§ SET EXERCISE
Convert everything from the line containing "Enable the No Menu checkbox" down to the line containing "[x=369, y=384]", both included, into a JSON list of strings with one string per line and blank lines omitted. Include only those lines.

§ Click-target data

BEGIN

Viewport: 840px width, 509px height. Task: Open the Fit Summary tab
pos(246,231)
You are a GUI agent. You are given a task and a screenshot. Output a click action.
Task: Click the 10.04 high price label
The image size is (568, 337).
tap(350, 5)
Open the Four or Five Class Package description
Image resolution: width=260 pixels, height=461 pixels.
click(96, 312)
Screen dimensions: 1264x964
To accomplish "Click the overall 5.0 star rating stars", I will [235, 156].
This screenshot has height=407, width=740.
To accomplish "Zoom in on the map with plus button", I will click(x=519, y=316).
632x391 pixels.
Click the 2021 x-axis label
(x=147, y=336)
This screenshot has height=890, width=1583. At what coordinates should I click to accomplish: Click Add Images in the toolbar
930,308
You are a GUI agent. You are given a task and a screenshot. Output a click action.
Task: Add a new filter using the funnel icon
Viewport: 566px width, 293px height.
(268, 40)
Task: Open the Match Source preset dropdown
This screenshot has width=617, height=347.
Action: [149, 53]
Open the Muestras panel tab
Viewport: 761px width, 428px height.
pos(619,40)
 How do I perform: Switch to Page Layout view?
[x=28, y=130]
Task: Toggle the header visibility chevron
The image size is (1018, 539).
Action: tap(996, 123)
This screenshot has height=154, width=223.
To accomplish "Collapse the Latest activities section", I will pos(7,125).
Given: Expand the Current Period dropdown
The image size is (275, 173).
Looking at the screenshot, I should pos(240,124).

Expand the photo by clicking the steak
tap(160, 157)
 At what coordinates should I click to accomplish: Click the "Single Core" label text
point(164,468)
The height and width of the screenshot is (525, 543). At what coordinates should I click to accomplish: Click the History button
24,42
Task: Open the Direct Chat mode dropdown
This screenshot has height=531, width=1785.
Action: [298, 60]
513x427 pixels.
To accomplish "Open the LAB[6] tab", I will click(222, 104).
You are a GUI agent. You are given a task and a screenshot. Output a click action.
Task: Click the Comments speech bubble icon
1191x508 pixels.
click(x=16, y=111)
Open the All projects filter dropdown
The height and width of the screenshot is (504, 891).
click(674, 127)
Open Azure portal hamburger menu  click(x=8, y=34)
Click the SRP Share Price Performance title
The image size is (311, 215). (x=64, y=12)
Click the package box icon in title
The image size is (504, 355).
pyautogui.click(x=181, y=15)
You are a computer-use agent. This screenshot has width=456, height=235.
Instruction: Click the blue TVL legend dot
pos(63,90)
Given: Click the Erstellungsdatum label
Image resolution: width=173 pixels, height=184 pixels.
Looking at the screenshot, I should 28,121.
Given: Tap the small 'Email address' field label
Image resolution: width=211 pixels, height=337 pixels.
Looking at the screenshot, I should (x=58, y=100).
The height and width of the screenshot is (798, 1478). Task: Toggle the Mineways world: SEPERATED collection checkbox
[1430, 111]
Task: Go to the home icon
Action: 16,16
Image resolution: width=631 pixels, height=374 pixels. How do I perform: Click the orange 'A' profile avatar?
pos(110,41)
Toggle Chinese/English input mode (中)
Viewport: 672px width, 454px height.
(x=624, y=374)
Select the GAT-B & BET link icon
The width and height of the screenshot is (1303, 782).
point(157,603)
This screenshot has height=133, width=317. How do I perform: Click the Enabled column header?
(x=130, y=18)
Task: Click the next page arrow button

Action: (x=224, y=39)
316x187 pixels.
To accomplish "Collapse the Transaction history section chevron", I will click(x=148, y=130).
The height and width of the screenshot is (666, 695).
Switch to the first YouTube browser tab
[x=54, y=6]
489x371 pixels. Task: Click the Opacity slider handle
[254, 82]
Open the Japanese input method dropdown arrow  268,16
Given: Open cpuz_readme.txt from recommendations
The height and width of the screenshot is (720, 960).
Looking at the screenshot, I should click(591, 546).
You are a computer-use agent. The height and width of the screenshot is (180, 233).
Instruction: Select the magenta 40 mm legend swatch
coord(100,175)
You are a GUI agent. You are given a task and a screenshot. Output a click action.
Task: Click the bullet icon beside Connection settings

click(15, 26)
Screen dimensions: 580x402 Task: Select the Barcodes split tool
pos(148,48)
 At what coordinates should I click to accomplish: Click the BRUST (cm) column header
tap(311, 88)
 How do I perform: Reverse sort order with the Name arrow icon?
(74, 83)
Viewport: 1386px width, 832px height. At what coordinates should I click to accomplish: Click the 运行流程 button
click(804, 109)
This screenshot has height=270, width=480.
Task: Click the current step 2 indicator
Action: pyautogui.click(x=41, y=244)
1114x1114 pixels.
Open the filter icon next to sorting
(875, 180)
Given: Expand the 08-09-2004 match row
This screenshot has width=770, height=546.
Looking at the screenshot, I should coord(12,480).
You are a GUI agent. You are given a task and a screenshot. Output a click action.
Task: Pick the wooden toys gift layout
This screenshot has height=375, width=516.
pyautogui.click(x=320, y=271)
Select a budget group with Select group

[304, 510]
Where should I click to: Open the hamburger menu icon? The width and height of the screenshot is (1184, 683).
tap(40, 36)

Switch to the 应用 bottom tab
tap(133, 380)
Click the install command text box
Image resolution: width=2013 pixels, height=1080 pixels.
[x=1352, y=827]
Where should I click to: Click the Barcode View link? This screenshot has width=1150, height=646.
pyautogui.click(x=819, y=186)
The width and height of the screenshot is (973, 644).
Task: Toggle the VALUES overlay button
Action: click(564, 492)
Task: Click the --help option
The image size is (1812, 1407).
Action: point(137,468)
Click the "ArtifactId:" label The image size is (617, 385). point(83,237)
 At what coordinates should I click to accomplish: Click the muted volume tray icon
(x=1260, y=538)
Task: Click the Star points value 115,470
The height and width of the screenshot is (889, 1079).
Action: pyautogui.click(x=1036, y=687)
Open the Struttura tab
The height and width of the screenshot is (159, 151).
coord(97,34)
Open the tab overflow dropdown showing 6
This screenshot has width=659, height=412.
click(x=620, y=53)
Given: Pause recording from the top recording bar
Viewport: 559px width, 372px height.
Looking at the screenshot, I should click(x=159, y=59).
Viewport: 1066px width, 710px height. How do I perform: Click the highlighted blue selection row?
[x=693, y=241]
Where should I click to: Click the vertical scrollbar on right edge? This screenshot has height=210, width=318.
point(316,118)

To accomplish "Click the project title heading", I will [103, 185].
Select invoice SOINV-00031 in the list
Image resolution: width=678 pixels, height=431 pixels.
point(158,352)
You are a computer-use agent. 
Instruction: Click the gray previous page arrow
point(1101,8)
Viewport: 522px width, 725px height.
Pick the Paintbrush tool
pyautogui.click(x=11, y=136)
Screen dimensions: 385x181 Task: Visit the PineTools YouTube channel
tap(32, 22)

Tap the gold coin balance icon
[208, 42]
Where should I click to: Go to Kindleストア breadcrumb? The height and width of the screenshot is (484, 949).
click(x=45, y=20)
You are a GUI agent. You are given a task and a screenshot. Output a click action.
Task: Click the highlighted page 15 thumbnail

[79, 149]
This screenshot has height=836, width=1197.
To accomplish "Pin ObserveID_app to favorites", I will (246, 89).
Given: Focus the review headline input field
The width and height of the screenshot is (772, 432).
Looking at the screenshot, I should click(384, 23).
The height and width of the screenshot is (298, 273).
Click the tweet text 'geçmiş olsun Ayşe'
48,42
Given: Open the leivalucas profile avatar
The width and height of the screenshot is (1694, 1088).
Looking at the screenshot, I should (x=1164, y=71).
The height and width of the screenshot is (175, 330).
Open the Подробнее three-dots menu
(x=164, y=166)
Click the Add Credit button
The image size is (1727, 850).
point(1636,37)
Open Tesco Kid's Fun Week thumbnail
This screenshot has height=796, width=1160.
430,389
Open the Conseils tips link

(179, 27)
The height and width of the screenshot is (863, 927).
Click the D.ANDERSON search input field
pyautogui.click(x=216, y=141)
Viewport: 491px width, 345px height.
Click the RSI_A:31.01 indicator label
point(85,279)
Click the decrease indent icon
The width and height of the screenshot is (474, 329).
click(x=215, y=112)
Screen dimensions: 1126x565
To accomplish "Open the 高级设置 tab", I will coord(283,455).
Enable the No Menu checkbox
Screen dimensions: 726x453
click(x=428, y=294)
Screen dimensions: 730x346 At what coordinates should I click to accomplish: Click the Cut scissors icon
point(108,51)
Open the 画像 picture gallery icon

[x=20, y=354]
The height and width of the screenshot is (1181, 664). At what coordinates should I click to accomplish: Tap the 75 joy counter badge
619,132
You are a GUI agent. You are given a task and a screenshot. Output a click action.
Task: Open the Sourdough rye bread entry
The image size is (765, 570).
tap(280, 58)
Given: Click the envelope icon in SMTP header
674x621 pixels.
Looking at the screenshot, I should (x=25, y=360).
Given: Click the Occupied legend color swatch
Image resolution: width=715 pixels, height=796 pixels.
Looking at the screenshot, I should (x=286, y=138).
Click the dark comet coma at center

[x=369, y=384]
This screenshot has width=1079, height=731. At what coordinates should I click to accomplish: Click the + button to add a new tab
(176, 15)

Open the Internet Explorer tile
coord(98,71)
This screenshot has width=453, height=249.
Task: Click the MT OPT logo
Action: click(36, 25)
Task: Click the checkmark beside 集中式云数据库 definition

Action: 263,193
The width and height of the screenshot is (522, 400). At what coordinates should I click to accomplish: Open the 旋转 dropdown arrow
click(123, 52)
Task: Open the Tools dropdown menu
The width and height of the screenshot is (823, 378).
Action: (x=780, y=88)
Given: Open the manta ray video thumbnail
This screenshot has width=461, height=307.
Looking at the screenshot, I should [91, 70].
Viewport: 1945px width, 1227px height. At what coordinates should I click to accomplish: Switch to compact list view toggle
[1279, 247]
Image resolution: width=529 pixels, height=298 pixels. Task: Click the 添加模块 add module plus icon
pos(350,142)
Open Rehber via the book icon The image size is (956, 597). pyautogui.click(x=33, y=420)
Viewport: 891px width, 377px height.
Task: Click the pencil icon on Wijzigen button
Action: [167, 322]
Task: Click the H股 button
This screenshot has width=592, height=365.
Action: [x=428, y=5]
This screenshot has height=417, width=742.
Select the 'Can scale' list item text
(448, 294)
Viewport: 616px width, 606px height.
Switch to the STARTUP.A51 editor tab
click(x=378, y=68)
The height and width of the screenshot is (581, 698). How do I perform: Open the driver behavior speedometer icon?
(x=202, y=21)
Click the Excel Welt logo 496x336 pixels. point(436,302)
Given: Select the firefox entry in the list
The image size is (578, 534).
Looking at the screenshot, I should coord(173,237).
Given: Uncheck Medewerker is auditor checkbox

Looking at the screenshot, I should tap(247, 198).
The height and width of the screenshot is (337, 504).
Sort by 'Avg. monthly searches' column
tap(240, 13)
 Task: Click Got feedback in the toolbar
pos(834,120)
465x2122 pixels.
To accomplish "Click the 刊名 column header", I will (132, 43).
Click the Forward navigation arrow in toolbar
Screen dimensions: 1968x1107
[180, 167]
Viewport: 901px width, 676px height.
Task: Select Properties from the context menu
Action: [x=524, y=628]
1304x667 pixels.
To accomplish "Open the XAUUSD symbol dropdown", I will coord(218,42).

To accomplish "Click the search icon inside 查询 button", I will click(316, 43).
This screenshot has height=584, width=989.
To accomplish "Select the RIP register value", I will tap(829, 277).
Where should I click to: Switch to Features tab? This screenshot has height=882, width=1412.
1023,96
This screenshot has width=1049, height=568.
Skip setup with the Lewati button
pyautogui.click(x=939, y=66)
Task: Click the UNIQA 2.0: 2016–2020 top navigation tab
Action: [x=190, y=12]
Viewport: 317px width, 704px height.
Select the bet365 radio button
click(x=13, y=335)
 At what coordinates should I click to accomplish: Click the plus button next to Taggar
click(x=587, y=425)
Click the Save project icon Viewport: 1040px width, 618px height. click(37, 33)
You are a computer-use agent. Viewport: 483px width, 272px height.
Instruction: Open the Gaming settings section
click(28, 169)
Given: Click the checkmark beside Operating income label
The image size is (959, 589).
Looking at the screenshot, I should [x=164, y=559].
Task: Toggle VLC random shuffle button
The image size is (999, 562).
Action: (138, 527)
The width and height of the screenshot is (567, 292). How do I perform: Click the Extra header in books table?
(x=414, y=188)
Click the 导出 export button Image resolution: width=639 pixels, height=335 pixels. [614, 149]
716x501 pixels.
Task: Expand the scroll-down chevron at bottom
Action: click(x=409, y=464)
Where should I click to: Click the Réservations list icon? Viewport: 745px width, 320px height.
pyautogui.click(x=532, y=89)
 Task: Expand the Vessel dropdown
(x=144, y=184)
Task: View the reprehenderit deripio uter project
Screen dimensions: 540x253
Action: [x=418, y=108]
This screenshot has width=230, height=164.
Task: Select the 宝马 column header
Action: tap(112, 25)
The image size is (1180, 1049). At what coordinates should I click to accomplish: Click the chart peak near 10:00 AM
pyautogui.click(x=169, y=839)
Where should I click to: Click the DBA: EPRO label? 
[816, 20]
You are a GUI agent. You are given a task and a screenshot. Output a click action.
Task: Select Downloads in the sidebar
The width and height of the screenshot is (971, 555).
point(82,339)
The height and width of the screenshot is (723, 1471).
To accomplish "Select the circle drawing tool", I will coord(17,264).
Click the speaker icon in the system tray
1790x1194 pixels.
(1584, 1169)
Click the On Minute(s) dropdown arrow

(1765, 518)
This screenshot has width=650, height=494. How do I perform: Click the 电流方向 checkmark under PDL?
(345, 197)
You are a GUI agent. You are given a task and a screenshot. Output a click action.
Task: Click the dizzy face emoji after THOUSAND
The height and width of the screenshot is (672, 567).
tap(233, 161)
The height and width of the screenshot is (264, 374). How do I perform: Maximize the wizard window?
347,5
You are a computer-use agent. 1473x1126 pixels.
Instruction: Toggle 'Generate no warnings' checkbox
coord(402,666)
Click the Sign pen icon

END

§ ANSWER TO THIS EXERCISE
[
  "Enable the No Menu checkbox",
  "Screen dimensions: 726x453",
  "click(x=428, y=294)",
  "Screen dimensions: 730x346 At what coordinates should I click to accomplish: Click the Cut scissors icon",
  "point(108,51)",
  "Open the 画像 picture gallery icon",
  "[x=20, y=354]",
  "The height and width of the screenshot is (1181, 664). At what coordinates should I click to accomplish: Tap the 75 joy counter badge",
  "619,132",
  "You are a GUI agent. You are given a task and a screenshot. Output a click action.",
  "Task: Open the Sourdough rye bread entry",
  "The image size is (765, 570).",
  "tap(280, 58)",
  "Given: Click the envelope icon in SMTP header",
  "674x621 pixels.",
  "Looking at the screenshot, I should (x=25, y=360).",
  "Given: Click the Occupied legend color swatch",
  "Image resolution: width=715 pixels, height=796 pixels.",
  "Looking at the screenshot, I should (x=286, y=138).",
  "Click the dark comet coma at center",
  "[x=369, y=384]"
]